Archivist Wayne Moore leads the way down into the vault where the State of Tennessee stores its most valuable historical treasures.
"It's a temperature- and humidity-controlled area where we keep a lot of the recordings," he explains.
Hundreds of reel-to-reel audio tapes line these floor-to-ceiling shelves. Stacked atop each other, the recordings, photographs and lyric sheets in the collection would reach the height of a 14-story building. They were all assembled under the direction of novice folklorist and state park Ranger Bobby Fulcher.
Today you can find almost any obscure song or historical recording online, but there was a time when this music was nearly impossible to find, and the performers who knew the oldest songs were dying off. So, in 1976, Congress passed the American Folklife Preservation Act — and Bobby Fulcher became one of the first to take up the challenge of preserving these old songs.
Most of his material was collected during visits in the homes of Tennesseans — like Opal Wright, the daughter of late music legend "Fiddlin'" John Sharp.
"They'd invite all the musicianers and all the neighbors around," Wright says when asked about the role of music-making in her childhood home. "They'd all get on their horses on a Friday, and you could hear 'em comin' for a mile."
Fulcher is helping the Sharp family restore and release Fiddlin' John's surviving recordings. He's also collecting the stories behind the music. A child of the folk-era, he grew up listening to Dylan and Baez, but the tunes he heard as a young ranger traveling the Tennessee hills seemed somehow more compelling.
"There's a difference between hearing someone sing a song that doesn't really believe that there are ghosts and haints and ghost lovers, and someone who believes they're real," Fulcher says. "It sounds different to me when I hear 'em sing it."
Securing A Tradition's Future
Fulcher began spending all his spare time tracking down folk artists and recording their songs. One of his biggest finds was a man named Dee Hicks, who had more than 100 centuries-old songs committed to memory. But getting to him wasn't easy.
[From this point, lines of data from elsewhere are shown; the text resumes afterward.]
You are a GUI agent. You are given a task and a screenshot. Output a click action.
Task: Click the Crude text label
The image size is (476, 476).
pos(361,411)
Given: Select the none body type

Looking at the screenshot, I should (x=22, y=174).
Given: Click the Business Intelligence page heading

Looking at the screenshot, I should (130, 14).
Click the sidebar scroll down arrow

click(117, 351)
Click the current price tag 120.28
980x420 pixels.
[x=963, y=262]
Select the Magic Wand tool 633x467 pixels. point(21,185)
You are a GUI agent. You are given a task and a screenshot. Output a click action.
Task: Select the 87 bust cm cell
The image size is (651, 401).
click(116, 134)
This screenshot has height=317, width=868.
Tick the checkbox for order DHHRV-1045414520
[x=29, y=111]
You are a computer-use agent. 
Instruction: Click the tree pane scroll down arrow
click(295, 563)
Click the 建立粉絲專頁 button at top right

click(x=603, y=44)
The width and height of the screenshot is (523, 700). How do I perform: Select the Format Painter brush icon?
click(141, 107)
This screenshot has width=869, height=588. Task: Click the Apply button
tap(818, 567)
"When I walked up to the door, there were dogs chained up — and it was good that they were chained, you know. They were pullin' on the chain and snarlin'," Fulcher says. "I knocked on the door and they let me in, and we started talking about music. And I recorded some banjo tunes right there."
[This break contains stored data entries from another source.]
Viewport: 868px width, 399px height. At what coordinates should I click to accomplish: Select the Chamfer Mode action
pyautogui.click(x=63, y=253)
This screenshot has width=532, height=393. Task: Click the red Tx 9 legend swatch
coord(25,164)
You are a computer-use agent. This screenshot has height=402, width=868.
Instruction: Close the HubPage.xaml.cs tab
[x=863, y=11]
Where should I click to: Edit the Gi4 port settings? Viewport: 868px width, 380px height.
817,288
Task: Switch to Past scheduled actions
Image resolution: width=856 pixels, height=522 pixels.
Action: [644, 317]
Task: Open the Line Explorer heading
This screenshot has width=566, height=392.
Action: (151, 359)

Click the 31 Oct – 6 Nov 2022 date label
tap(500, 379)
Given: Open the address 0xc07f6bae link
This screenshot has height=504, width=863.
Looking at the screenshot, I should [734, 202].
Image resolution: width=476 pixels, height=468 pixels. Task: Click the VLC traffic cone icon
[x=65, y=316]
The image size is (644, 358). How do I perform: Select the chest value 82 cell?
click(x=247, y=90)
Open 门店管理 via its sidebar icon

Each folk artist Fulcher met introduced him to still more artists he wanted to record. To get to them faster, Fulcher hired grad students using federal arts grants. Betsy Peterson was one of those early interns. She says Fulcher taught her that to connect with hill people, you have to move at their pace.
"You have to learn to sort of step back and wait for the other individual to reveal themselves and reveal what they want to tell you," she says.
Peterson is now the director of the American Folklife Center at the Library of Congress. She says that what's unique about the recordings Fulcher and his team assembled is the sheer volume of a collection built over a lifetime — clearly, as she puts it, a work of love.
"He did fall in love with the people, and he loves being around people, and he loves just hearing what they have to say and sort of drawing out the best in people," Peterson says.
Seeing the end of his Park Service career on the horizon, Bobby Fulcher is now focused on sharing the music that's become his passion. He helped launch a label, Sandrock Recordings, to ensure Tennessee's traditional music reaches a wider audience.
"You found something. You heard it, then other people heard it, and they fell in love with it. You're a part of that. That's a wonderful feelin'," he says.
The label has released nine albums of traditional music so far; six more are in the works. Fulcher now manages Tennessee's newest state park and continues to add to the Folklife Collection.